Naturalization Fact Sheet
Naturalization is the most significant immigration benefit the United States offers. Over the last decade, U.S. Citizenship and Immigration Services (USCIS) welcomed more than 8 million naturalized citizens into our great American family. In fiscal year 2019, we naturalized 843,593 people.
Deciding to apply for U.S. citizenship is a very important milestone in an immigrant’s life. Intending citizens must demonstrate a commitment to the unifying principles that bind us as Americans and, in return, will enjoy the rights and privileges that are fundamental to U.S. citizenship.
About the Naturalization Process
Individuals age 18 or older seeking to become a citizen of the United States may apply for naturalization by filing an Application for Naturalization, Form N-400. The N-400 application is one of the forms available for online filing. To be eligible for naturalization, an applicant must fulfill certain eligibility requirements set forth in the Immigration and Nationality Act (INA).
These general eligibility requirements specify that the applicant must:
- Be at least 18 years of age old;
- Show that you are a lawfully admitted permanent resident of the United States;
- Have resided in the United States as a lawful permanent resident for at least five years;
- Have been physically present in the United States for at least 30 months;
- Be a person of good moral character;
- Be able to speak, read, write and understand the English language;
- Have and understanding of the fundamentals of the history, and of the principles and form of government, of the United States;
- Demonstrate attachment to the principles of the Constitution and be well-disposed to the good order and happiness of the United States; and,
- Be willing and able to take the Oath of Allegiance.

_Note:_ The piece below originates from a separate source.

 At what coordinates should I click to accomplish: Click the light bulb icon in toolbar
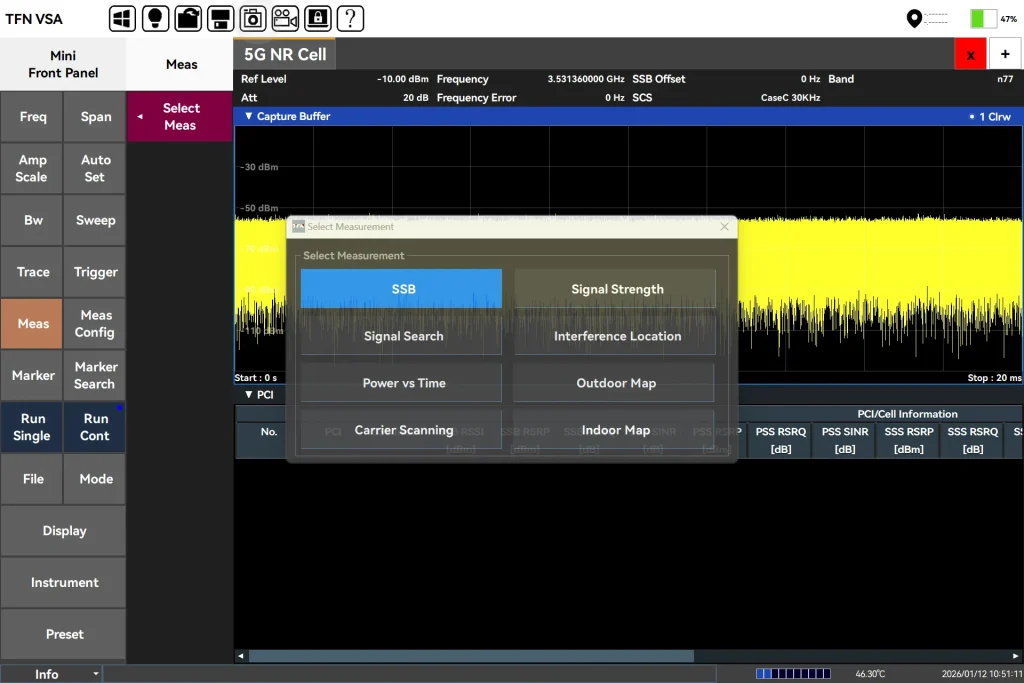(155, 18)
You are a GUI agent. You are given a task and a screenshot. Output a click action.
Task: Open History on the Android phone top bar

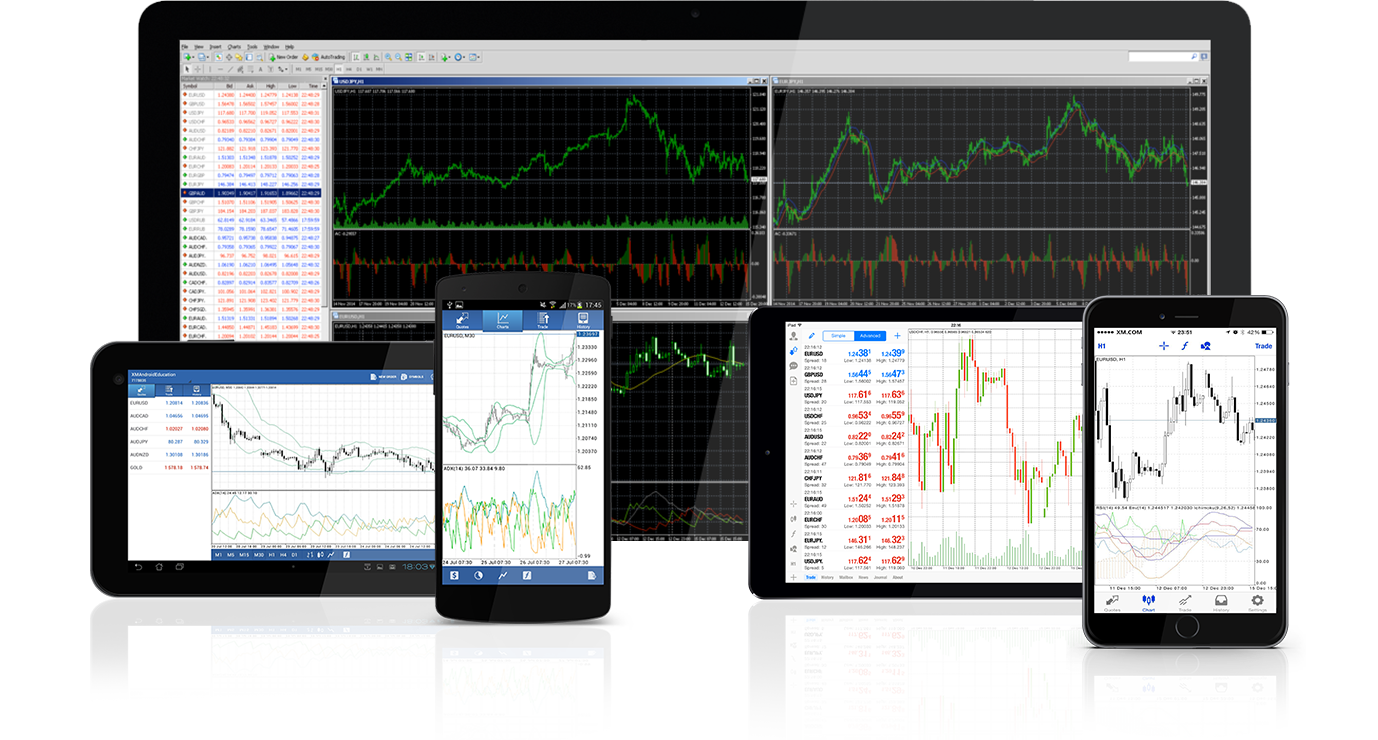(583, 320)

If you submit a complete Form N-400 application along with all required documents, we will schedule you for an interview with a USCIS officer. If the officer finds that you are eligible, they will schedule you for a naturalization ceremony. You do not become a U.S. citizen until you have taken the Oath of Allegiance.

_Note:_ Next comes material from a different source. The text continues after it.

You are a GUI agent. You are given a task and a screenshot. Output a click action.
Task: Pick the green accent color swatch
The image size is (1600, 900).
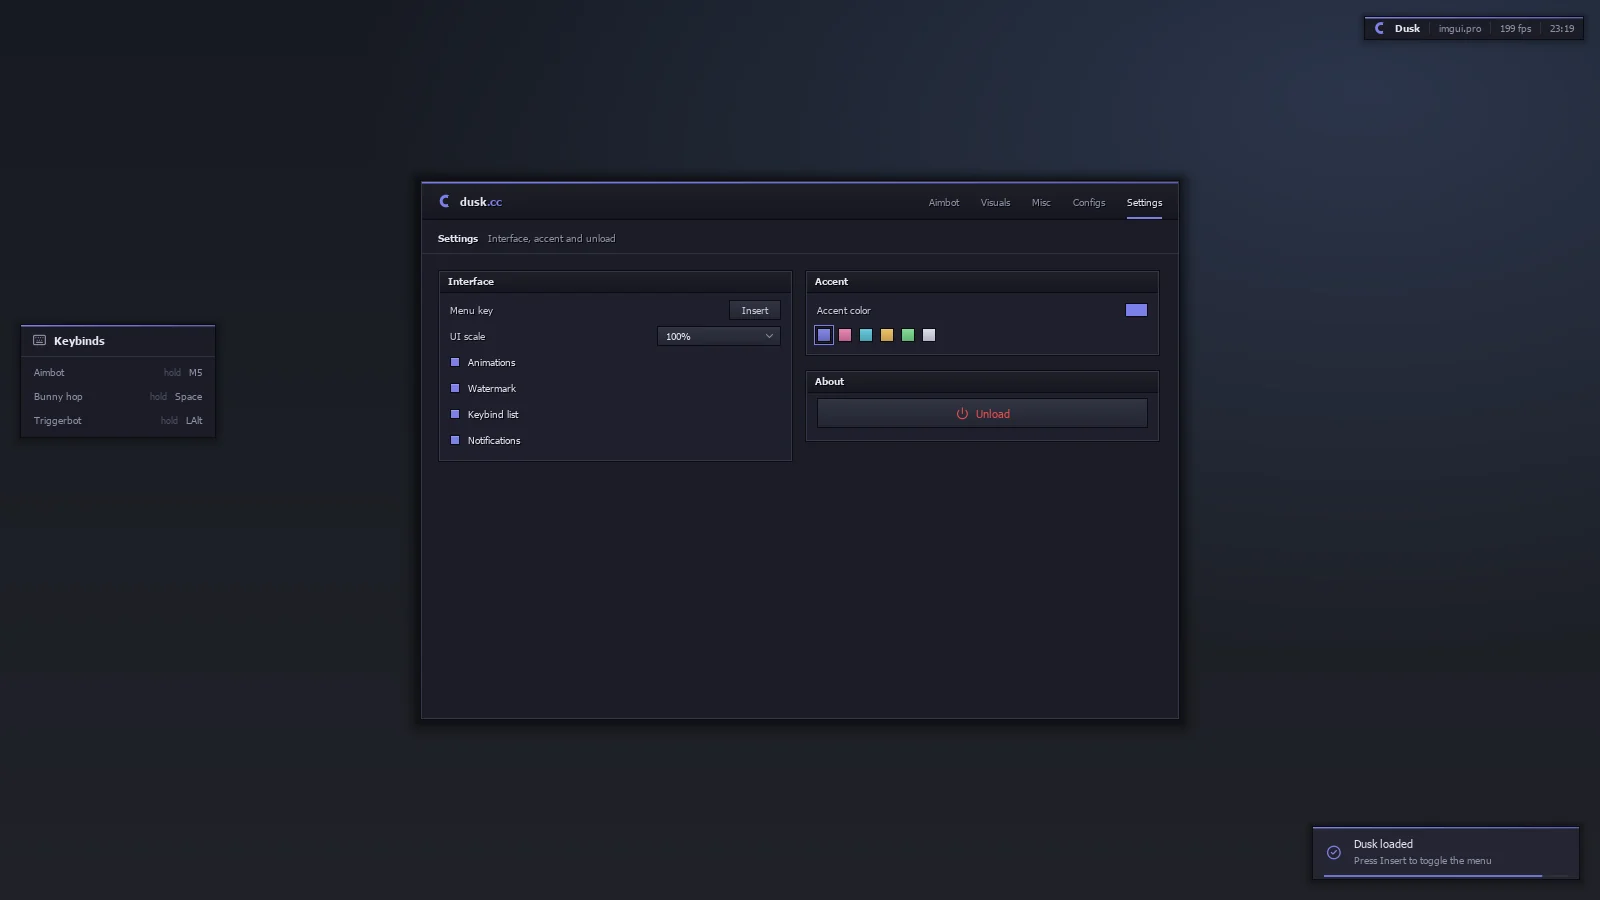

The INA also allows certain children under the age of 18 to automatically acquire U.S. citizenship. For more information, see our I am the Child of a U.S. Citizen and U.S. Citizenship for an Adopted Child webpages.
Special naturalization provisions exempt certain applicants from one or more of the general requirements for naturalization. Spouses of U.S. citizens and members of the military constitute the main categories of aliens who are exempt from some of the general requirements for naturalization. These exemptions include:
- Spouses of U.S. citizens may be eligible to apply for naturalization three years after being admitted as lawful permanent residents, rather than the five years prescribed under the general provisions;
- Spouses of U.S. citizens stationed abroad may not be required to meet general residence or physical presence requirements;
- Members of the military who served honorably during certain periods of conflict may be eligible for naturalization even though they have not been admitted as lawful permanent residents and even if they are under the age of 18; or
- Members of the military who served honorably for at least one year, at any time, and apply for naturalization within a certain time after their military service, are also exempt from the general residence and physical presence requirements.

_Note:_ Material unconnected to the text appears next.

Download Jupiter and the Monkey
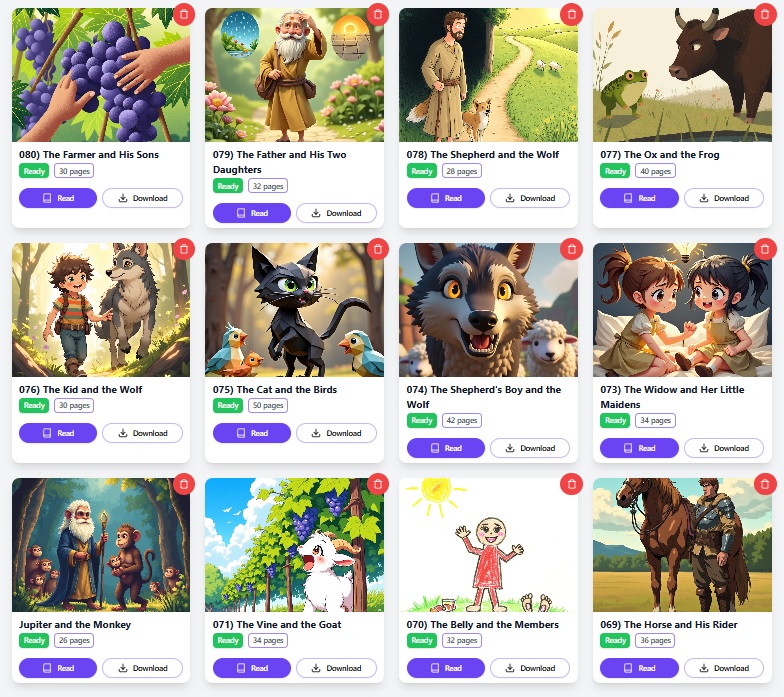This screenshot has width=784, height=697. (142, 668)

Fiscal Year 2019 Naturalization Statistics¹
- The number of U.S. naturalizations rose to 843,593 persons in 2019, up 11% from 761,901 in 2018. The number of applications for citizenship in 2019 was down to 830,560 from 837,168 applications in 2018. The number of naturalizations exceeds the number of applications due to previously adjudicated application denials and application processing times.
- The top five countries of origin for naturalization were in the following descending order: Mexico (14.5%), India (7.7%), Philippines (5.2%), People’s Republic of China (4.7%) and Cuba (4.3%).
- About 70% of all naturalized citizens resided in 10 states (in descending order): California (17.6%), Texas (11.6%), Florida (11.4%), New York (10.1%), New Jersey (4.3%), Illinois (3.6%), Georgia (3.1%), Virginia (2.8%), Massachusetts (2.7%) and Pennsylvania (2.5%).
- The leading metropolitan areas of residence were New York-Newark-Jersey City, NY-NJ-PA (12.8%), Miami-Fort Lauderdale -West Palm Beach, FL (7.2%) Los Angeles-Long Beach-Anaheim, CA (6.7%), and Houston-The Woodlands-Sugar Land, TX (6.7%).
¹ FY19 statistics may be subject to change based upon the U.S. Department of Homeland Security Office of Immigration Statistics.